Eph Receptor Tyrosine Kinases Are Functional Entry Receptors for Murine Gammaherpesvirus 68.

Interactions between viral glycoproteins and cellular receptors determine virus tropism and represent promising targets for vaccines. Eph receptor tyrosine kinases are conserved receptors for the human oncogenic gammaherpesviruses, Kaposi sarcoma herpesvirus (KSHV) and Epstein-Barr virus (EBV), and mediate entry into target cells by interaction with the viral gH/gL glycoprotein complex. To evaluate the use of murine gammaherpesvirus 68 (MHV68), a natural pathogen of rodents, as an in vivo model system for early events in gammaherpesvirus infection, we characterized the interaction of the MHV68 gH/gL complex with Eph receptors. We demonstrate a direct interaction of MHV68 gH/gL with EphA4 and EphB3, that is conserved between human and murine receptors. Pre-incubation of MHV68 inocula with soluble decoy receptors decreased infection of permissive fibroblasts. Ectopic expression of EphA4 and EphB3 enabled MHV68 to infect otherwise non-permissive human B cells, demonstrating EphA4 and EphB3 receptor function. Targeted mutations informed by protein structure predictions demonstrate that the MHV68 gH/gL-Eph interaction is determined by domain I (D-I) and follows structural motifs previously described in the KSHV gH/gL-EphA2 complex. The importance of gH D-I is further highlighted by the analysis of gH-targeting neutralizing antibodies. Antibody adsorption via the full gH ectodomain or gH D-I led to comparable reductions in neutralization capacity of serum from WT infected mice, indicating the Eph-binding domain is a major target for gH/gL-directed neutralizing antibodies.
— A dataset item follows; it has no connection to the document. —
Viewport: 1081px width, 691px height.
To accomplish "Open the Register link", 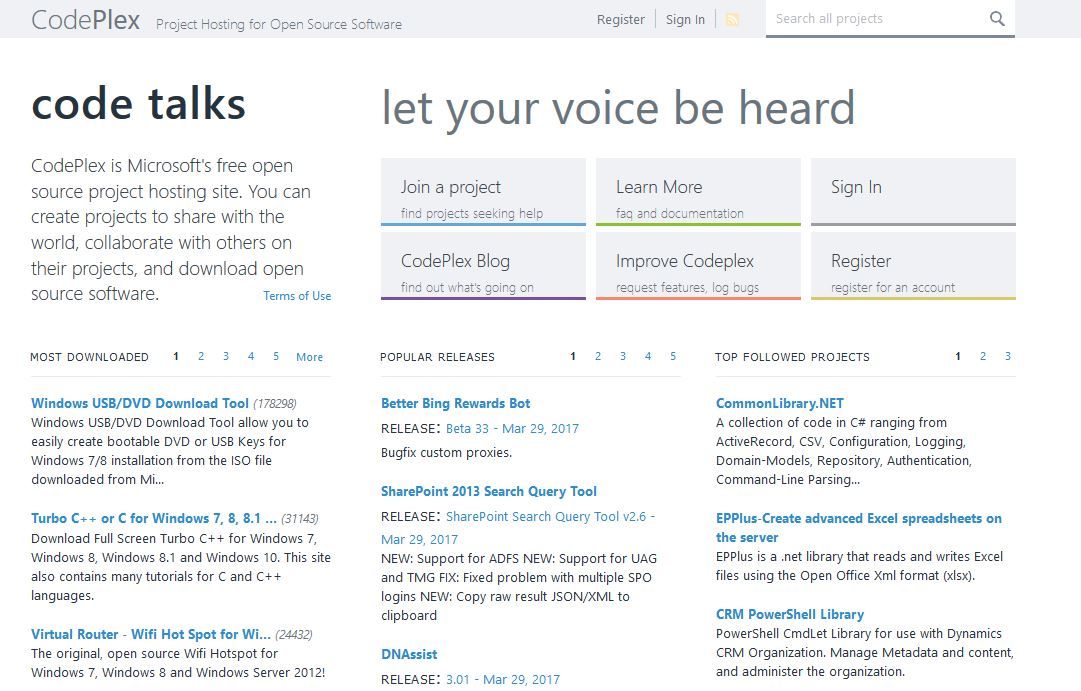I will pos(621,19).
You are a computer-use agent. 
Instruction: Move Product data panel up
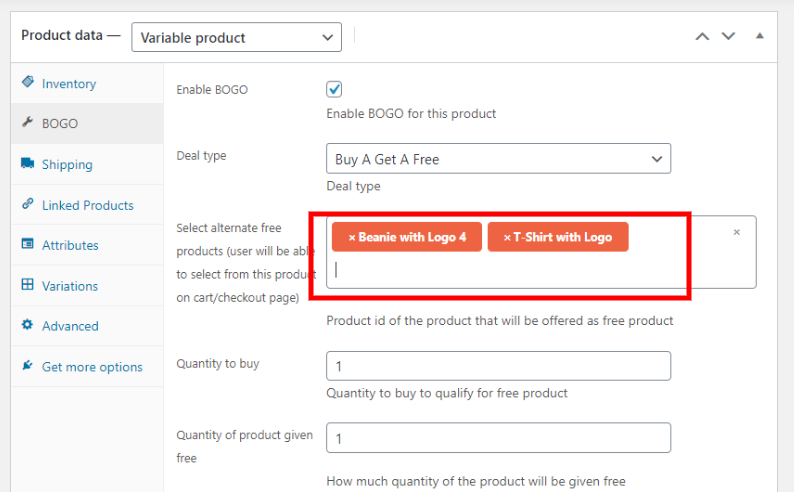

Our study characterizes Eph receptors as novel interaction partners and entry receptors for MHV68. Conservation of entry mechanisms provides the basis for future in vivo analyses of the contribution of Eph receptors to cell-type dependent MHV68 infection, as well as targeted strategies to prevent transmission and diseases associated with chronic infection.